Scientists have now identified 29 individuals with mutations in one of their two SPTNB1 genes, who exhibit developmental, language and motor delays, mild to severe intellectual disability, autistic symptoms, seizures, behavioral and movement abnormalities, low muscle tone and abnormalities in facial morphology.
The global team of collaborating researchers led by scientists at the University of North Carolina at Chapel Hill show that these human SPTBN1 variant proteins are unable to latch on to their molecular partners which disrupts the stability, organization and dynamics of the neuronal β-spectrin scaffold.
These findings are published in the Nature Genetics article, Pathogenic SPTBN1 variants cause an autosomal dominant neurodevelopmental syndrome. The study was funded by the Center for Individualized Medicine at the Mayo Clinic, the National Ataxia Foundation, and the US National Institutes of Health (NIH).
The authors note that the study defines SPTBN1 variants as the genetic basis of a neurodevelopmental syndrome (spectrinopathy) and underscores the important function of βII-spectrin in the nervous system. This study is the first step in finding a treatment for the disorder and provides new genetic insights into how the brain functions.
“The gene can now be included in genetic testing for people suspected of having a neurodevelopmental disorder, which may end the diagnostic odyssey these people and their families have endured,” says Margot Cousin, PhD, a translational genomics researcher in Mayo Clinic’s Center for Individualized Medicine and the study’s lead author. “While there is not yet a specific treatment available for people affected by SPTBN1-associated disease, we can now provide patients with an answer to the root cause of disease, which is the most important first step toward finding a cure.”
Most of the SPTNB1 genetic variants were not inherited, but rather occurred in the affected patients, says Cousin.
“We showed through multiple different model systems, including computational protein modeling, human- and mouse cell-based systems, patient-derived cell systems, and in vivo mouse studies, the impact the variants have on the function of the protein encoded by the SPTBN1 gene,” says Cousin.
“Some of the variants behave very differently than the others, where some make the βII spectrin protein unstable and some disrupt its ability to make important interactions with other proteins.
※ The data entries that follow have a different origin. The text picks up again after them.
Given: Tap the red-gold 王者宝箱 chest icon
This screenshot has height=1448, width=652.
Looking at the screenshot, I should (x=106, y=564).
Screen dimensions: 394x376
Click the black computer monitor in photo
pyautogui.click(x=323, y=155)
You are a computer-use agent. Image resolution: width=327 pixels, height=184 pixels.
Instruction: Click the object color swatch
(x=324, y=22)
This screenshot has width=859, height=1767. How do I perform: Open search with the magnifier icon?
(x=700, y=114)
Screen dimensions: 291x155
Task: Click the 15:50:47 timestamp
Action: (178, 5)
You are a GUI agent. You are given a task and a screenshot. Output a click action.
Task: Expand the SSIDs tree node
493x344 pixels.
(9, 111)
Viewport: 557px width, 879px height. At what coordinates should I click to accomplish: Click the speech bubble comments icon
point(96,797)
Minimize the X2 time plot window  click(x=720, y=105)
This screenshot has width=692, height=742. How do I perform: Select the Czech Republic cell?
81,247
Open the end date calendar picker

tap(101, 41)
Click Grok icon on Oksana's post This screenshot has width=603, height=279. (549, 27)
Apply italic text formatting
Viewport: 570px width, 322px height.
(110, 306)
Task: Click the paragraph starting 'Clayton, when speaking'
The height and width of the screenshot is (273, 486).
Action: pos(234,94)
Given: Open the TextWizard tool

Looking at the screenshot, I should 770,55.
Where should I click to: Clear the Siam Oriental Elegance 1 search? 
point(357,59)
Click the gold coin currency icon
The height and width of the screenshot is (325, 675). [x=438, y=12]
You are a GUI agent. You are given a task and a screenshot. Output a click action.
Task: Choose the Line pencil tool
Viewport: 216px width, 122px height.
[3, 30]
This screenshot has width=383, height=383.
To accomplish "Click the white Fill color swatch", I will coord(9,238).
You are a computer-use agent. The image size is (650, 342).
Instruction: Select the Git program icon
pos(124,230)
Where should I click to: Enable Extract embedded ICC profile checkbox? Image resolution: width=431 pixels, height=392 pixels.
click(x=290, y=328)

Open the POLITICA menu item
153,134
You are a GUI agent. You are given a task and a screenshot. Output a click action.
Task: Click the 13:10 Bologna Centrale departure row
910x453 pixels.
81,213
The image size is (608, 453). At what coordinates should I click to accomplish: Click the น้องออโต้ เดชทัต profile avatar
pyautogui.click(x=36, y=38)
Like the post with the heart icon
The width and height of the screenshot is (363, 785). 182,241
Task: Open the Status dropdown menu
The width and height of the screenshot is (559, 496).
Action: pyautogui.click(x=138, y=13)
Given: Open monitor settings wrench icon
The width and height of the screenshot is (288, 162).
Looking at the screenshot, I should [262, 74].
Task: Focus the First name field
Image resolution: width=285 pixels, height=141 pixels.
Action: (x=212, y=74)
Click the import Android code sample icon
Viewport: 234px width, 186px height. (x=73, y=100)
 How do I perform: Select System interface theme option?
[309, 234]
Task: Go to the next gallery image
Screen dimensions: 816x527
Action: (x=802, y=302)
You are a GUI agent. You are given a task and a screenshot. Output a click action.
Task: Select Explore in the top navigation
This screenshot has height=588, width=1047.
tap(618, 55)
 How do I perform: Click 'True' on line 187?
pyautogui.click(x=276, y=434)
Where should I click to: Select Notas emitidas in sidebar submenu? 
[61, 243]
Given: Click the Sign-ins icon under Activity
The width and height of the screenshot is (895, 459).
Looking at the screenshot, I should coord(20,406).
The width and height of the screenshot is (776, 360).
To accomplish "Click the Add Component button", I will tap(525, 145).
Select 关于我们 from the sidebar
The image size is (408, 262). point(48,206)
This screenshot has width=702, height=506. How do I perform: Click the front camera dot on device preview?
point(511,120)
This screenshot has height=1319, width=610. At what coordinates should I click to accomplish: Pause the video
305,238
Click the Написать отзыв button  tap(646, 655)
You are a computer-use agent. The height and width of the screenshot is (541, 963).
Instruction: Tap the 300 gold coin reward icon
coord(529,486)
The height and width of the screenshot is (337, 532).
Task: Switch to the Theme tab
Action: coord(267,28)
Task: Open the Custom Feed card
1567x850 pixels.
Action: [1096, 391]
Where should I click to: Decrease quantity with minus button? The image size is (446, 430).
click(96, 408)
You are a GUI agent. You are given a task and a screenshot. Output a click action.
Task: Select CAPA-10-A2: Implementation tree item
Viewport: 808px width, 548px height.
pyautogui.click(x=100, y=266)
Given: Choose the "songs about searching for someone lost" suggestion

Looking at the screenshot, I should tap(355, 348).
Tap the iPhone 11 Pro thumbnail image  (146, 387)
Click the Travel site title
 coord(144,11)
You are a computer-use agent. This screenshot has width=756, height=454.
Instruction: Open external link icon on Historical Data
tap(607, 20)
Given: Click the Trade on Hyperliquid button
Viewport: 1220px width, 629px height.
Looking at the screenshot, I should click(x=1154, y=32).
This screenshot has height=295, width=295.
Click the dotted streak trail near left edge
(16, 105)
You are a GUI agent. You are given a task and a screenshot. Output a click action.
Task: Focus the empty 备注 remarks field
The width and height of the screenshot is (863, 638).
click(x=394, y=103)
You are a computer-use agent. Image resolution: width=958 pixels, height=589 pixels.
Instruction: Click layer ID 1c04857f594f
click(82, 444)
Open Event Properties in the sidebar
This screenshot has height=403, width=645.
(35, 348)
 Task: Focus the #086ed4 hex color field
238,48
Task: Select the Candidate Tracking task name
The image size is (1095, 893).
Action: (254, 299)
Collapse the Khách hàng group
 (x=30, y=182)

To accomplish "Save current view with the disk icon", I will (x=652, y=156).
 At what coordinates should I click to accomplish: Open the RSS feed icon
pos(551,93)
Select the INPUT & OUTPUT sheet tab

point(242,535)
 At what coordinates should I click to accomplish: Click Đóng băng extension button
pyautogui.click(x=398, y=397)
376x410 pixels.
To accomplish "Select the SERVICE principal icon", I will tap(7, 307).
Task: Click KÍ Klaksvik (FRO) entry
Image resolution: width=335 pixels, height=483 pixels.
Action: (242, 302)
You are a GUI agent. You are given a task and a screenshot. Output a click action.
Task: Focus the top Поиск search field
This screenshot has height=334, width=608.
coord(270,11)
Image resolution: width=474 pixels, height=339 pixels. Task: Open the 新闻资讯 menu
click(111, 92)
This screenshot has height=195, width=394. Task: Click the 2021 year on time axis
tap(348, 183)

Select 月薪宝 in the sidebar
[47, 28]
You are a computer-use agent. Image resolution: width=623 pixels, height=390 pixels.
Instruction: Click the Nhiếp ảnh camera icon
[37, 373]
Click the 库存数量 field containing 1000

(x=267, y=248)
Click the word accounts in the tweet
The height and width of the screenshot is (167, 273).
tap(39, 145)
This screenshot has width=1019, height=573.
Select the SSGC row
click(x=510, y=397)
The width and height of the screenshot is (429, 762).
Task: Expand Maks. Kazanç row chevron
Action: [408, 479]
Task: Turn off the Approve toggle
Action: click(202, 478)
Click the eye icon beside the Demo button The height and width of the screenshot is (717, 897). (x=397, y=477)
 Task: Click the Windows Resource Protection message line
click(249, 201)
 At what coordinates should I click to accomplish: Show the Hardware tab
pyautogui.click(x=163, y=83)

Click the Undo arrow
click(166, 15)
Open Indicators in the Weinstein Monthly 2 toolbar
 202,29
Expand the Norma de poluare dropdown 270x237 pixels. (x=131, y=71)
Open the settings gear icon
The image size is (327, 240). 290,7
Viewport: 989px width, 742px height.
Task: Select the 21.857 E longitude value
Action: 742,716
These differences in functional effects explain the clinical variability we were observing in the patients.”
Many neurodevelopmental diseases remain undiagnosed under the current standard of care, posing a significant challenge in rare disease genomic research but Cousin believes the tide is turning.
Clinical variability, particularly when the sample size is small, can make it difficult to ascertain whether the spectrum of symptoms can arise from mutations in a single gene.
“The gene, however, had many of the hallmarks of a rare monogenic disease gene, including that the normal population doesn’t have variation in SPTBN1, other spectrin genes cause neurological syndromes, and mouse studies completely lacking the protein have severe defects,” Cousin explains.
Cousin says the cell-based and animal models developed in the study will continue to be invaluable in advancing knowledge of the disease mechanisms and testing potential treatments.